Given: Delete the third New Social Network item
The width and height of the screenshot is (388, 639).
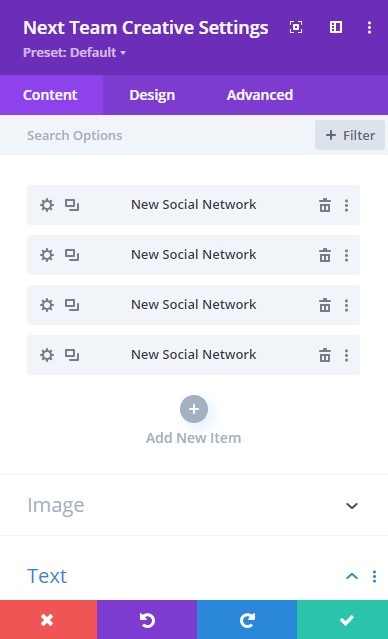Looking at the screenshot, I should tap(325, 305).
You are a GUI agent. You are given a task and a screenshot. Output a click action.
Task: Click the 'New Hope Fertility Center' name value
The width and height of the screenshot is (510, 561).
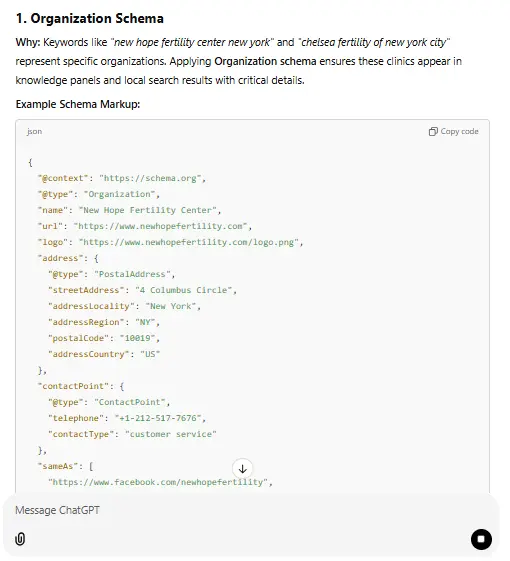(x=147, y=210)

• • • • •

What is required
Everything from the line containing "Task: Click the" through the last line of the records above is to be reproduced exactly, except the pictures.

Exercise response
Task: Click the 'New Hope Fertility Center' name value
The width and height of the screenshot is (510, 561).
(x=147, y=210)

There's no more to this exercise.